Some people will be somewhat familiar with the targeting technique as it’s similar to the one used by YouTube which lets users hot link to specific portions of video on their platform.
To summarize the concept, on most audio and video files one can add a #t=XXX the the end of a URL where XXX is the number in seconds into the file where one wants to start. One can target stretches of audio similarly with the pattern #t=XXX,YYY where XXX is the start and YYY is the stop time for the fragment, again in seconds.
As an example I can use it to specifically target the audio on a particular standalone audio file like so:
As an added bonus, on this particular page with audio, you’ll notice that you can play the audio and if you pause it, the page URL in your browser should automatically refresh to indicate the particular audio timestamp for that particular position! Thus in your particular early example it makes things far easier to bookmark, save, or even share!
It would be nice if the user could queue up the particular audio segment and press pause, and then annotate the audio portion of the page using such a targeting segment. Then one could potentially share a specific URL for their annotation (in typical Hypothesis fashion) that not only targets the original page with the embedded audio, but it could also have that audio queued up to the correct portion (potentially with a page refresh to reset the audio depending on the annotation.)
The nice part is that the audio can be annotated within the page on which it originally lived rather than on some alternate page on the web that requires removing the context and causing potential context collapse. It also means one doesn’t have to host an intermediate page to have the whole thing work.

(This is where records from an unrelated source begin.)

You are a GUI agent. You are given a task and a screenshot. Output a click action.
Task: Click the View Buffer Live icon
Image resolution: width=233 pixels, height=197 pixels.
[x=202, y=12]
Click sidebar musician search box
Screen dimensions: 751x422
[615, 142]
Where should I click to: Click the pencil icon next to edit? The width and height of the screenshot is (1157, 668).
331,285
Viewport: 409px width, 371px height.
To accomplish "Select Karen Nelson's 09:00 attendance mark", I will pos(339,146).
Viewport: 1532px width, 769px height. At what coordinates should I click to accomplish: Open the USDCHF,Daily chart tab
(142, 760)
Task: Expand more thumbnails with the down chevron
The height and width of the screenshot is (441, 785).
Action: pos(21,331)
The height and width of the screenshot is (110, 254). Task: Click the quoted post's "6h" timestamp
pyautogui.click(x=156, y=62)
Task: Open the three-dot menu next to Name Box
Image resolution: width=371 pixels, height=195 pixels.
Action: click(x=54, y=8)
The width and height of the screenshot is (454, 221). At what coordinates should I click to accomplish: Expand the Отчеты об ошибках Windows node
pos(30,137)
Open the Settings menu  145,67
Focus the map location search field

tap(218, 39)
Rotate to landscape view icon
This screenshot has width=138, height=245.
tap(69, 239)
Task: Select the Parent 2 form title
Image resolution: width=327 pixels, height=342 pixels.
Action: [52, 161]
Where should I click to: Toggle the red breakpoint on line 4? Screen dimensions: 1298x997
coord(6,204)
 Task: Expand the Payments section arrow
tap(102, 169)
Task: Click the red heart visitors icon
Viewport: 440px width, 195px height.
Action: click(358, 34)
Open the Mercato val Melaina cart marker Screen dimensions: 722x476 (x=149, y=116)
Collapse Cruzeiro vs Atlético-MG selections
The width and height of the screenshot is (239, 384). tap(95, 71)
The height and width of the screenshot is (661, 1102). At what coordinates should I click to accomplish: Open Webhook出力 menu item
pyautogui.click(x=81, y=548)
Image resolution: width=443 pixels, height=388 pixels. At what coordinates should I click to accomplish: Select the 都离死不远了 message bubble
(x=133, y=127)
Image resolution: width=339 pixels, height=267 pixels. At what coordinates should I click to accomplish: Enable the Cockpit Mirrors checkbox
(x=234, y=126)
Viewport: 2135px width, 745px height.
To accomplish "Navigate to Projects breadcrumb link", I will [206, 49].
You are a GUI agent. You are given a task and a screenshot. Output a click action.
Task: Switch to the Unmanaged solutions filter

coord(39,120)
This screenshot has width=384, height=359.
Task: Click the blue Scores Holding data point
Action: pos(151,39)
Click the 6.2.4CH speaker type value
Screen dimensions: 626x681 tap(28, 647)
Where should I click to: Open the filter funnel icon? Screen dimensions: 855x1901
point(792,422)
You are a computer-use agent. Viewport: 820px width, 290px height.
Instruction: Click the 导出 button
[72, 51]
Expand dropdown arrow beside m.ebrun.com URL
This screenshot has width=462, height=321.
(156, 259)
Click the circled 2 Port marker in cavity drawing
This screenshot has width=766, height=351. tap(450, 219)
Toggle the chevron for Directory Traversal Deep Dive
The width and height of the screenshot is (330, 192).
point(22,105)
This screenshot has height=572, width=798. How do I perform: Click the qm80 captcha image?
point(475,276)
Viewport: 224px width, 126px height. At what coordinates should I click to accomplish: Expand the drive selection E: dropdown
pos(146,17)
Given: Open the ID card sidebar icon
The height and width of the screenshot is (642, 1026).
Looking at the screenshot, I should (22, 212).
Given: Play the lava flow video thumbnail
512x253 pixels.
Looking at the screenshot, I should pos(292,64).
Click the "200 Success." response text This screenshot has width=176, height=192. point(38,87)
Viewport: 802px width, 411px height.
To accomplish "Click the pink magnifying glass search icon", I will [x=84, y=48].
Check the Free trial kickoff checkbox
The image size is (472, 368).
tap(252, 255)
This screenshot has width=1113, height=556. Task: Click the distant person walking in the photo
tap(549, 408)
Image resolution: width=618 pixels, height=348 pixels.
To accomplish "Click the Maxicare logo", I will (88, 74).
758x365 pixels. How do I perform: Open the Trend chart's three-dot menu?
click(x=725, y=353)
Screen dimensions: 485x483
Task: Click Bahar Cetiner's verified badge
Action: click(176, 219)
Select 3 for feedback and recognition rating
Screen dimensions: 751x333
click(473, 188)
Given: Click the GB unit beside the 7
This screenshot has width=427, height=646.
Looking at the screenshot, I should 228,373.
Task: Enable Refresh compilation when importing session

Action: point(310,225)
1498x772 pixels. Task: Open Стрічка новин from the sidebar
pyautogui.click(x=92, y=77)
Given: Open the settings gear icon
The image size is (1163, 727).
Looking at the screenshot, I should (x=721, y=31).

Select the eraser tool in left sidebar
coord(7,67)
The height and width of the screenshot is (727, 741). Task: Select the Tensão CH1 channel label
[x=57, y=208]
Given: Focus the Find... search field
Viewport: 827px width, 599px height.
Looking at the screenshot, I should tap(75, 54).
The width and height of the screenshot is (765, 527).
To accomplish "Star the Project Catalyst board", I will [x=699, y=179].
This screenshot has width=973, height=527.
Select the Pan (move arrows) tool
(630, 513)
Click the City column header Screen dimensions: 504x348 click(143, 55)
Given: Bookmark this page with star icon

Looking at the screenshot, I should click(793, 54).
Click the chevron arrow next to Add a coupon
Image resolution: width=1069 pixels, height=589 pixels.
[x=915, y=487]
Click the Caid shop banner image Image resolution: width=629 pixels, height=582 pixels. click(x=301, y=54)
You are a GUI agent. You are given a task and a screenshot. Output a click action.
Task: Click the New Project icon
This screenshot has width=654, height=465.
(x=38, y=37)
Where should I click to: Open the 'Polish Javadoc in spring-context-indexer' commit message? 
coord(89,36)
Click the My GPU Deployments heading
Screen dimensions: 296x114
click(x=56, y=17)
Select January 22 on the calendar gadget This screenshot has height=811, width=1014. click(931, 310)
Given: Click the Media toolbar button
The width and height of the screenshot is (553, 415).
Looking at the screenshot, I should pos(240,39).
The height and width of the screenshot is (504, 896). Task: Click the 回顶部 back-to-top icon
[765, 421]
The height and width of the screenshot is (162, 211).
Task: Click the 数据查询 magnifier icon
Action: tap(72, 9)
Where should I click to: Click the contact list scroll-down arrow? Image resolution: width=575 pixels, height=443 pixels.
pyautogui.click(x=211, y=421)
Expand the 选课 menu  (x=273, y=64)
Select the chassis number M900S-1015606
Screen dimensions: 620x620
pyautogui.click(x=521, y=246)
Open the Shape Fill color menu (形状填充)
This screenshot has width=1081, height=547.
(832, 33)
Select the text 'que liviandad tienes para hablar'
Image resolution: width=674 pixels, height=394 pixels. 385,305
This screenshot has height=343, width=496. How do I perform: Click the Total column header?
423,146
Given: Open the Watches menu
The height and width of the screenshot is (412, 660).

I’m curious if the scheme may make putting all the smaller loose pieces together even easier, particularly for use within Hypothesis? and while keeping more of the original context in which the audio was found?
I also suspect that these types of standards could be used to annotate audio in much the same way that the SoundCloud service handles their audio annotations, though in a much more open way. One would simply need to add on some additional UI to make the annotations on such audio present differently.